「お気に入りの服を洗濯機に入れたら、縮んでしまった…」そんな苦い経験はありませんか?
衣類についているタグの「洗濯表示」は、2016年に新JIS規格に変更されて以降、世界共通のマークになり種類が大幅に増えました。パッと見ると暗号のようですが、実は「5つの基本ルール」さえ覚えれば、誰でも一瞬で読み解くことができます。
本記事では、日常の洗濯で失敗しないための「洗濯表示の読み方」を分かりやすく解説します。
1. まずは「5つの基本図形」を覚えよう!
細かな数字や線を気にする前に、まずは大枠となる「5つの図形」が何を表しているかを把握しましょう。
| マークの形 | 何の指示か? | 意味の覚え方 |
| 桶(洗い桶) | 家庭での洗い方 | 水をためて洗うイメージ |
| 三角形 | 漂白の可否 | フラスコなどの薬品のイメージ |
| 四角形 | 乾燥(干し方) | 窓や物干し場のイメージ |
| アイロン | アイロンがけ | そのままアイロンの形 |
| 円(丸) | クリーニング | プロ(専門業者)にお任せの「○」 |
この図形の上に「×(バツ)」が上書きされている場合は、「その処理はできない(禁止)」という意味になります。
2. 最重要!「洗い桶」マークの攻略法
家庭で洗濯機を回す際、一番確認すべきなのがこの「洗い桶」のマークです。中にある数字や下の線で「洗い方の強さ」が決まります。
- 数字(30や40など): 水温の上限です。「40」なら、40℃以下の水で洗う必要があります。
- 下線(1本・2本): 洗う「弱さ」の指定です。線が1本なら「弱く」、2本なら「非常に弱く(手洗いコース等で)」洗います。

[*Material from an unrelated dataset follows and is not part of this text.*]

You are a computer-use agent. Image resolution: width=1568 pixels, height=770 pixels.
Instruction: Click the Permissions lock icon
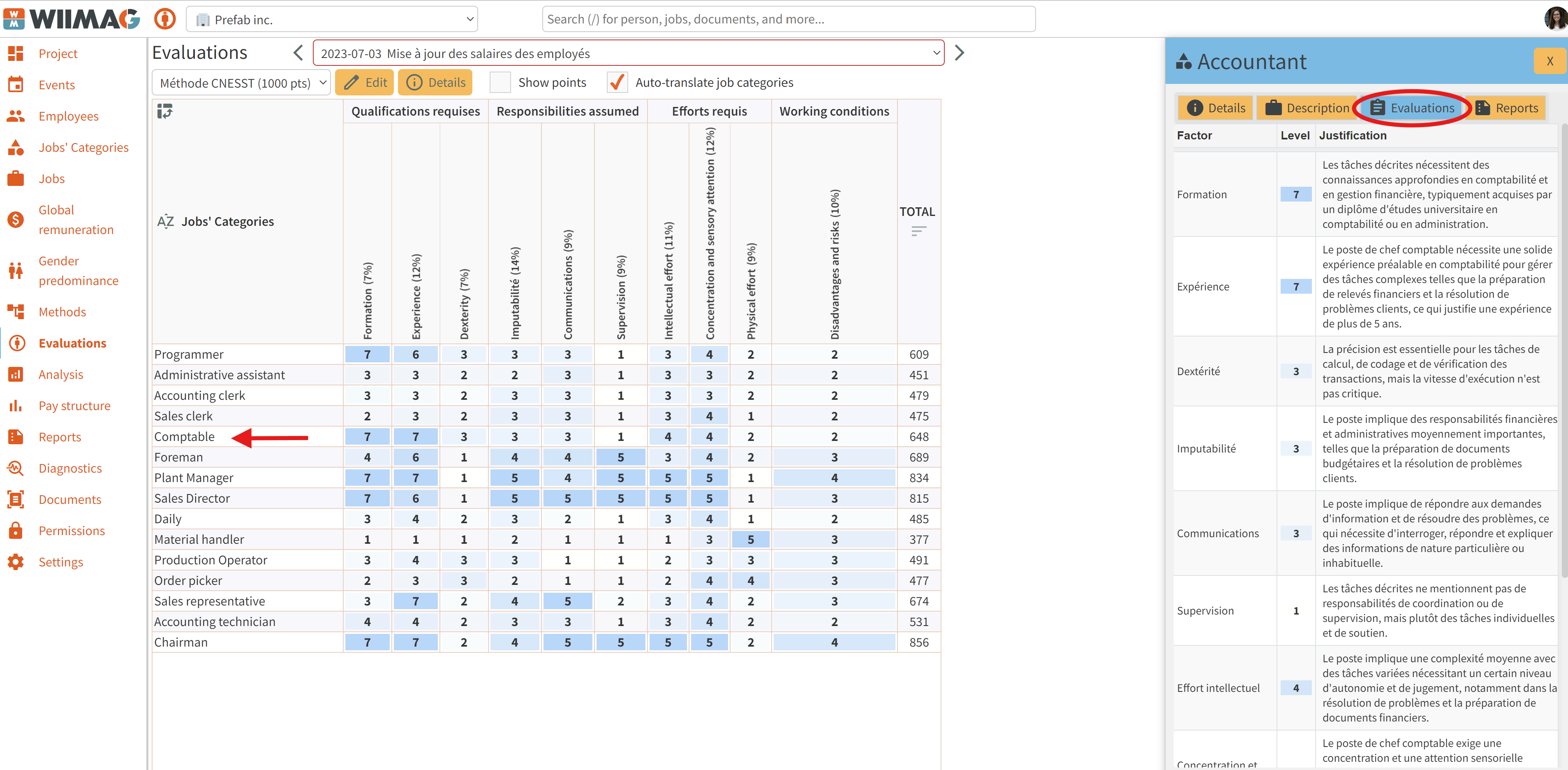[x=16, y=531]
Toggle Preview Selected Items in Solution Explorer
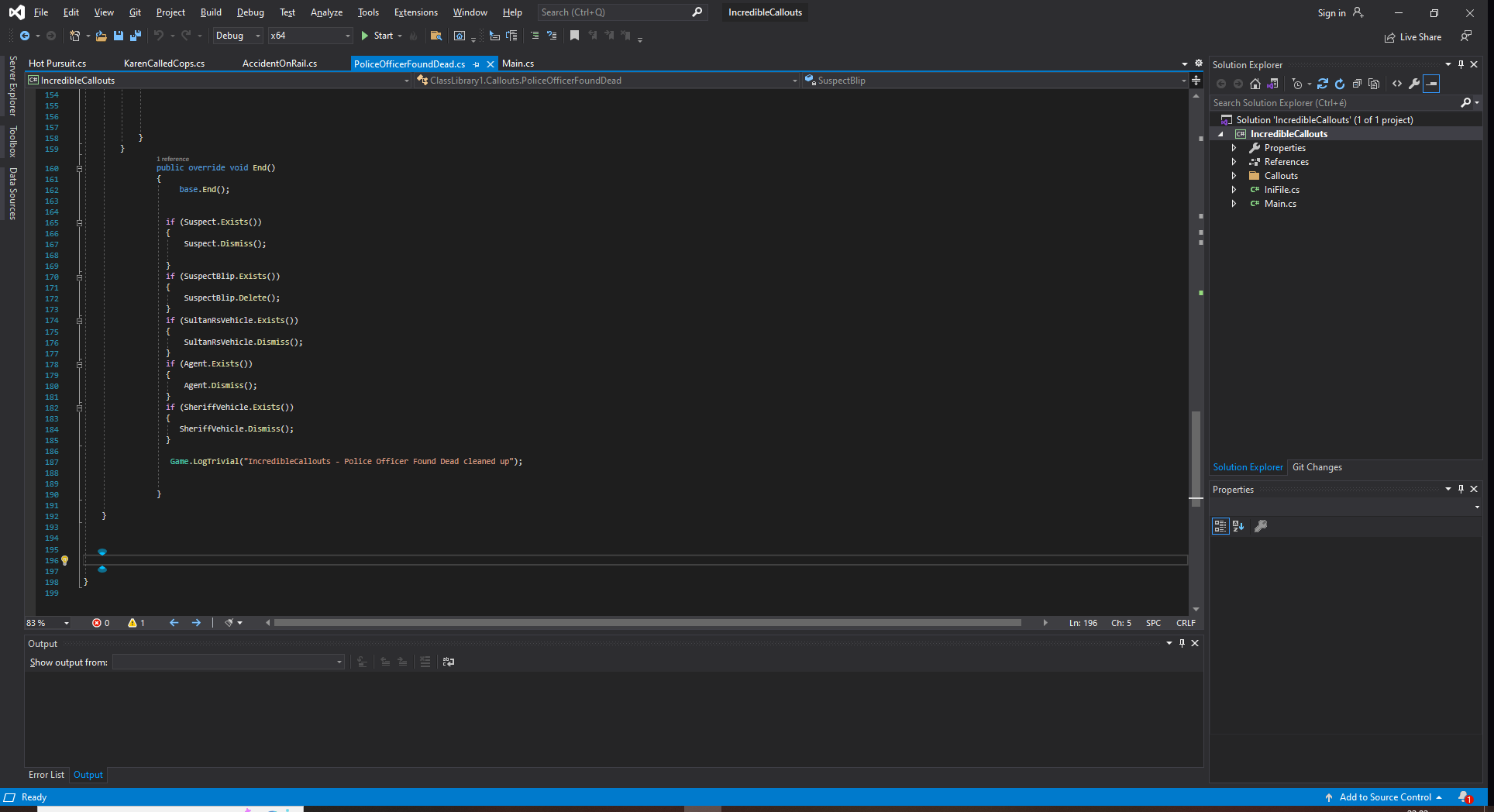This screenshot has width=1494, height=812. tap(1431, 84)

- 手を入れている図: 洗濯機はNG。「手洗い」のみ可能です。
- バツ印(×): 家庭での水洗いはできません(クリーニング店へ持っていきましょう)。
3. 干し方で服の寿命が変わる「四角形」マーク
せっかく正しく洗えても、干し方を間違えると型崩れの原因に。四角形の中にある線は「どう干すか」を表しています。
- 縦線(|): つり干し(ハンガーなどにかけて干す)
- 横線(ー): 平干し(平らなネットなどの上に置いて干す。ニット等に多い)
- 斜め線(/): 陰干し(直射日光を避けて干す)
※例:四角の中に「斜め線」と「横線」が両方ある場合は、「日陰で平干し」という意味になります。
4. 意外と間違えやすい「アイロン」の温度
アイロンマークの中にある「点(・)」の数で、設定できる温度の限度が決まります。
- ・(点1つ): 低温(110℃まで / スチームなし)
- ・・(点2つ): 中温(150℃まで)
- ・・・(点3つ): 高温(200℃まで)
点が多いほど、熱に強い丈夫な生地だということです。
まとめ:迷ったらこの記事をカンペ代わりに!
洗濯表示は「絶対にこう洗わなければならない」というより、「この方法までなら生地が傷まない」という上限(リミット)を示した案内書です。
すべてのマークを暗記する必要はありません。
洗濯機を回す前に「このマーク、どういう意味だっけ?」と迷った時は、ぜひこの記事をカンペとして見返してみてくださいね!